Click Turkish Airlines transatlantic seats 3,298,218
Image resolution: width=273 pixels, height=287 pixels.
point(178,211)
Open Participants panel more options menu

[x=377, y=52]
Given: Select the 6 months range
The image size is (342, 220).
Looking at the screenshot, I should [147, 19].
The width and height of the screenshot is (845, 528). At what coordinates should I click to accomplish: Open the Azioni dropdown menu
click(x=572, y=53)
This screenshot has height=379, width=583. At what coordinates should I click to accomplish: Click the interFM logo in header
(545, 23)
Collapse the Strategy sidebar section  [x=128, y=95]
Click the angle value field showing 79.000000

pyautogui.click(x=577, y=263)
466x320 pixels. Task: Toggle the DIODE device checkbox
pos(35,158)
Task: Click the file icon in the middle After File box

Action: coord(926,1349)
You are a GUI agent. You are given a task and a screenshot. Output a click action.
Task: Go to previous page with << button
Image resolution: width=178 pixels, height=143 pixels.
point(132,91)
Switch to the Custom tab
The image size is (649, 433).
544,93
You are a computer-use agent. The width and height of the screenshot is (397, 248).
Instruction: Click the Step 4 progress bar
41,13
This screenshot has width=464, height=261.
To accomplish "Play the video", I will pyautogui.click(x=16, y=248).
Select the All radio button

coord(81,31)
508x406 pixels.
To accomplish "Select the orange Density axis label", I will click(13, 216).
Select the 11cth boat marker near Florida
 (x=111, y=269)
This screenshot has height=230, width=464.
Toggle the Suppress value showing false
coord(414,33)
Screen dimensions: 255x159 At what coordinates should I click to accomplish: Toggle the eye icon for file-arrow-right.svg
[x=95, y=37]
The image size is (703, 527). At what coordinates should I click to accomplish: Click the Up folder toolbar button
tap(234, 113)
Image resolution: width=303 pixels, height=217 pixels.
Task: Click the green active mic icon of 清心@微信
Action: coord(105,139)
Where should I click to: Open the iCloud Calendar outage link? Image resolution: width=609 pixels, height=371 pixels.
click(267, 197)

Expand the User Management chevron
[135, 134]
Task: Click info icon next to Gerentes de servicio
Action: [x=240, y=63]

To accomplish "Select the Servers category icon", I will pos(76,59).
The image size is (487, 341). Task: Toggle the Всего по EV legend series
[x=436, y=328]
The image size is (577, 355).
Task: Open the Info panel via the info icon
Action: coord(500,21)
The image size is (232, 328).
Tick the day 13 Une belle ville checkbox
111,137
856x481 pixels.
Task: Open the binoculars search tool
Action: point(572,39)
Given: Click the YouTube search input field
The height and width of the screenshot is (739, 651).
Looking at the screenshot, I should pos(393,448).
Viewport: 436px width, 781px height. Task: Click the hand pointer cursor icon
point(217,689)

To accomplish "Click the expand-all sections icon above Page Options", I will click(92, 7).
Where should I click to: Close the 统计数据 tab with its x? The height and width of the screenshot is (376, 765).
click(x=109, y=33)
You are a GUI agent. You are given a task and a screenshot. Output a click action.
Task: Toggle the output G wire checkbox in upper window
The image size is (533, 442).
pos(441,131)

*WORK TO BE COMPLETED*. Now output the listing above, exactly as it appears.

*SOLUTION*.
Click Turkish Airlines transatlantic seats 3,298,218
Image resolution: width=273 pixels, height=287 pixels.
point(178,211)
Open Participants panel more options menu

[x=377, y=52]
Given: Select the 6 months range
The image size is (342, 220).
Looking at the screenshot, I should [147, 19].
The width and height of the screenshot is (845, 528). At what coordinates should I click to accomplish: Open the Azioni dropdown menu
click(x=572, y=53)
This screenshot has height=379, width=583. At what coordinates should I click to accomplish: Click the interFM logo in header
(545, 23)
Collapse the Strategy sidebar section  [x=128, y=95]
Click the angle value field showing 79.000000

pyautogui.click(x=577, y=263)
466x320 pixels. Task: Toggle the DIODE device checkbox
pos(35,158)
Task: Click the file icon in the middle After File box

Action: coord(926,1349)
You are a GUI agent. You are given a task and a screenshot. Output a click action.
Task: Go to previous page with << button
Image resolution: width=178 pixels, height=143 pixels.
point(132,91)
Switch to the Custom tab
The image size is (649, 433).
544,93
You are a computer-use agent. The width and height of the screenshot is (397, 248).
Instruction: Click the Step 4 progress bar
41,13
This screenshot has width=464, height=261.
To accomplish "Play the video", I will pyautogui.click(x=16, y=248).
Select the All radio button

coord(81,31)
508x406 pixels.
To accomplish "Select the orange Density axis label", I will click(13, 216).
Select the 11cth boat marker near Florida
 (x=111, y=269)
This screenshot has height=230, width=464.
Toggle the Suppress value showing false
coord(414,33)
Screen dimensions: 255x159 At what coordinates should I click to accomplish: Toggle the eye icon for file-arrow-right.svg
[x=95, y=37]
The image size is (703, 527). At what coordinates should I click to accomplish: Click the Up folder toolbar button
tap(234, 113)
Image resolution: width=303 pixels, height=217 pixels.
Task: Click the green active mic icon of 清心@微信
Action: coord(105,139)
Where should I click to: Open the iCloud Calendar outage link? Image resolution: width=609 pixels, height=371 pixels.
click(267, 197)

Expand the User Management chevron
[135, 134]
Task: Click info icon next to Gerentes de servicio
Action: [x=240, y=63]

To accomplish "Select the Servers category icon", I will pos(76,59).
The image size is (487, 341). Task: Toggle the Всего по EV legend series
[x=436, y=328]
The image size is (577, 355).
Task: Open the Info panel via the info icon
Action: coord(500,21)
The image size is (232, 328).
Tick the day 13 Une belle ville checkbox
111,137
856x481 pixels.
Task: Open the binoculars search tool
Action: point(572,39)
Given: Click the YouTube search input field
The height and width of the screenshot is (739, 651).
Looking at the screenshot, I should pos(393,448).
Viewport: 436px width, 781px height. Task: Click the hand pointer cursor icon
point(217,689)

To accomplish "Click the expand-all sections icon above Page Options", I will click(92, 7).
Where should I click to: Close the 统计数据 tab with its x? The height and width of the screenshot is (376, 765).
click(x=109, y=33)
You are a GUI agent. You are given a task and a screenshot. Output a click action.
Task: Toggle the output G wire checkbox in upper window
The image size is (533, 442).
pos(441,131)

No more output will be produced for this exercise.